[Dataset records — start]
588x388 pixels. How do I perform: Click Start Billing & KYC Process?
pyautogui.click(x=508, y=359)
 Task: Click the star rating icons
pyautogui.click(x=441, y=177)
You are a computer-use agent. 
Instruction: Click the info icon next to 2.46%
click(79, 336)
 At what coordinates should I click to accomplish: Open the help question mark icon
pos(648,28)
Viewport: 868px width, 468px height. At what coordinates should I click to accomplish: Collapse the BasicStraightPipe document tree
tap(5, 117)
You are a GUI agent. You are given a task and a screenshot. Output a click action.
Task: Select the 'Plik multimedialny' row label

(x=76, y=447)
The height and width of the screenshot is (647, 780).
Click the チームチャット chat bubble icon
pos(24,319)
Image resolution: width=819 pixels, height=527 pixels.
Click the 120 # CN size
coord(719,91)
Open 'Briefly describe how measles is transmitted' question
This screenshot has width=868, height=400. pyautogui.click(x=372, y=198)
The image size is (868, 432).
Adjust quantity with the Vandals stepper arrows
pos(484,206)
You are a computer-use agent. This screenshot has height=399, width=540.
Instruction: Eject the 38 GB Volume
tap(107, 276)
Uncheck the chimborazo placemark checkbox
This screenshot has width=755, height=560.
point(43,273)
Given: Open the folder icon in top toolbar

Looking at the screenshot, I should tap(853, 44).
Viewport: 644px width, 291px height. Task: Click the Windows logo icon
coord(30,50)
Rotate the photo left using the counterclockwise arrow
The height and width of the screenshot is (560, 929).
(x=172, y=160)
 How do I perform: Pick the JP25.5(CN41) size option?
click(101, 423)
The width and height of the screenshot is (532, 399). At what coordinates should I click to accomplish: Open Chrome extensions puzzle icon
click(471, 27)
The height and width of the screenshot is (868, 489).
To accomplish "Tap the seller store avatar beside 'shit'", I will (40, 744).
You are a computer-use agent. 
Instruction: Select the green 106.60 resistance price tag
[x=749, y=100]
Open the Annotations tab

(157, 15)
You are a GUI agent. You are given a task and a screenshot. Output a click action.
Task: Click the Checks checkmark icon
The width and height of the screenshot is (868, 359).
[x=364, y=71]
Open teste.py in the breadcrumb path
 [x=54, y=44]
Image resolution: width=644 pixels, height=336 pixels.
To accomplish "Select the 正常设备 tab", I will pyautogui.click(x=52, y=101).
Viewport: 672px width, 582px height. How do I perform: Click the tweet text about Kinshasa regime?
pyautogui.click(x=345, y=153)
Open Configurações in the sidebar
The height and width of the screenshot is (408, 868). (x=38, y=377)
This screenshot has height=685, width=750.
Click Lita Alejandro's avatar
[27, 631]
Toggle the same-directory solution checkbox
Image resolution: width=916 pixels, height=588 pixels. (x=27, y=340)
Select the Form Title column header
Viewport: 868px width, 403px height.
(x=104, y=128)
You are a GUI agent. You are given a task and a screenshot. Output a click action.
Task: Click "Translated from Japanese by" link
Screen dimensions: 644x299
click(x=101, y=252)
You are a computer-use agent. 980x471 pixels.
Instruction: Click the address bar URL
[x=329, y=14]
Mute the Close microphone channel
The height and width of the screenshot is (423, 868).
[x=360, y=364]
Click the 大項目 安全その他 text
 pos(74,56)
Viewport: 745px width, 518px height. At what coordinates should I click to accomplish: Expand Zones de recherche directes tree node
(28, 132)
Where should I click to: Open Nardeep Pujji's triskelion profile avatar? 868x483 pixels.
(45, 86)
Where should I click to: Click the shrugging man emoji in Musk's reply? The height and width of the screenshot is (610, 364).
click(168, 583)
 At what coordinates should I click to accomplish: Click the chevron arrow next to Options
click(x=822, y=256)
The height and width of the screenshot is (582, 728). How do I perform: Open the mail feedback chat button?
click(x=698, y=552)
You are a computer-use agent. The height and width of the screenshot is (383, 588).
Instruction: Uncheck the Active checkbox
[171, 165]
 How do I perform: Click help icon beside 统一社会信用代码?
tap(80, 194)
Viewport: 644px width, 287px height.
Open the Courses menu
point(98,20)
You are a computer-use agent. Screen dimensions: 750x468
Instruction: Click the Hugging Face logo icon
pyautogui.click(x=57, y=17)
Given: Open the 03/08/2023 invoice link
[Dataset records — finish]
Within the entries, find all lines that contain "will" and copy each one.

To accomplish "Tap the seller store avatar beside 'shit'", I will (40, 744).
To accomplish "Select the 正常设备 tab", I will pyautogui.click(x=52, y=101).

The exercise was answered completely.